The taxonomic assignment of fungal ASVs revealed that the fungal community was dominated by Ascomycota (70.61%), followed by the Basidiomycota (6.71%) and Chytridiomycota (0.20%) (Figure 2A). Almost all soil fungi could be found in all soil samples; however, there was a noticeable variation in the relative compositions of fungal communities among the individual soils from the 24 samples (Figure 2B).

3.3. Alpha Diversity

The Chao1 index and Shannon index responded positively to growth season, and there was a significant difference between seasons. The Chaol index revealed that species richness in the winter samples was higher than in the summer ones. The value of the Chao1 index for the no-tillage plus previous crop residue treatment is significantly higher than for the other three agricultural management practices, in both the winter and summer soil samples (Figure 3A). The Shannon index indicates that community diversity in the winter samples is significantly higher than in the summer ones; however, the differences among the four agricultural management practices were not significant in the summer samples. Treatment NTR produced the lowest Shannon index in both the winter and summer samples (Figure 3B). Residue return increased species richness (p = 0.055) and no-tillage increased fungal community diversity (p = 0.064), but neither was significant (Table 1).

3.4. Beta Diversity

Analyses of fungal diversity in all soils using Bray–Curtis distances showed the separation of different treatment soils. PCoA indicated that the community structures differed significantly between different agricultural practices, where PCo1 and PCo2 explained 40.55% and 10.68% of the variance, respectively (PERMANOVA; p = 0.001) (Figure 4). Moreover, ANOSIM analyses showed significant differences in fungal community structure between growing seasons (p = 0.001). Tillage and residue return had no significant effect on fungal community structure (Table 2).
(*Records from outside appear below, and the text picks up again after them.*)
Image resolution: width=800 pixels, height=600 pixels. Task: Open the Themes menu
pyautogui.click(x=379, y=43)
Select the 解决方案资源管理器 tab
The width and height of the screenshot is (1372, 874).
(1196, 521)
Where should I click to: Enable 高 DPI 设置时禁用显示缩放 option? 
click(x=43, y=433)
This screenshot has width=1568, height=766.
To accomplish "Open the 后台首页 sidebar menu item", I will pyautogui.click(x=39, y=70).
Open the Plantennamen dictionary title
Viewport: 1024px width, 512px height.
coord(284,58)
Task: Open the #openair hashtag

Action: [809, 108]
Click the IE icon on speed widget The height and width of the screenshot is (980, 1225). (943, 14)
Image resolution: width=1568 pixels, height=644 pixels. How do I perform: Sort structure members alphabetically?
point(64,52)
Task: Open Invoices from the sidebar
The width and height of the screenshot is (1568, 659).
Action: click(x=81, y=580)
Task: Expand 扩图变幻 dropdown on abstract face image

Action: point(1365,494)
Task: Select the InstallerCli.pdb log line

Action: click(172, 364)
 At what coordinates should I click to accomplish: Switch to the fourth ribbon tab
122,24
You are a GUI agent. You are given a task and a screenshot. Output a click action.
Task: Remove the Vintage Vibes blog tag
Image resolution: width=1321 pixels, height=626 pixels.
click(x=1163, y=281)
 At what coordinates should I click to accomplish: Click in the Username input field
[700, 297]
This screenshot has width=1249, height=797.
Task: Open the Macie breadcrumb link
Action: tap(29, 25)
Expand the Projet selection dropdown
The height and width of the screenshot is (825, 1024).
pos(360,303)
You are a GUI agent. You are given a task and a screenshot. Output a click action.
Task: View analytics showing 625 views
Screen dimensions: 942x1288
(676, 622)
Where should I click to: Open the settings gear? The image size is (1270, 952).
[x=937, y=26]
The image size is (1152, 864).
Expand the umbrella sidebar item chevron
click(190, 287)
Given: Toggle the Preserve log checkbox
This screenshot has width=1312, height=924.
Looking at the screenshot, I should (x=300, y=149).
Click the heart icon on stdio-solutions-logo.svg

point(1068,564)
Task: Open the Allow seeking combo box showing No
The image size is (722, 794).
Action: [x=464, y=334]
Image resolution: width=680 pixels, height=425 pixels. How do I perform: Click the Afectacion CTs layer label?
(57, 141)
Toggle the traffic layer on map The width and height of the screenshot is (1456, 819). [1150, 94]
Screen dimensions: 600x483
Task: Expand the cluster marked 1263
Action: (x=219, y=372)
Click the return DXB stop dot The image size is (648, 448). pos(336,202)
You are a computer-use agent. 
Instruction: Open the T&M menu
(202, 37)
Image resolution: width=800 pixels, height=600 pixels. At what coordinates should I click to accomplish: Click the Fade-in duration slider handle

3.5. Heatmap of Fungal Groups

The shifts in the fungal community compositions were further corroborated by the clear clustering of the dominant fungal genera (ranking of abundance at the top 35), corresponding to different treatments in the heat map, as shown in Figure 5. The figure clearly shows abundance information of fungal genera in the eight treatments. The results reveal that the fungal compositions in soils were significantly different between summer and winter, of which 12 genera belong to the summer samples, while 23 genera belong to winter samples, indicating that the genera of soil fungi were richer in winter than in summer. The fungal genera in the summer samples were mainly Coprinellus, Pyrenochaeta, Talaromyces, Pseudogymnoascus, Trichocladium, Stachybotrys and Entoloma. The fungal genera in winter samples were mainly Plectosphaerella, Neocosmospora, Octospora, Schizothecium, Hydropisphaera, Cladosporium, Articulospora and Myrmecridium (Figure 5).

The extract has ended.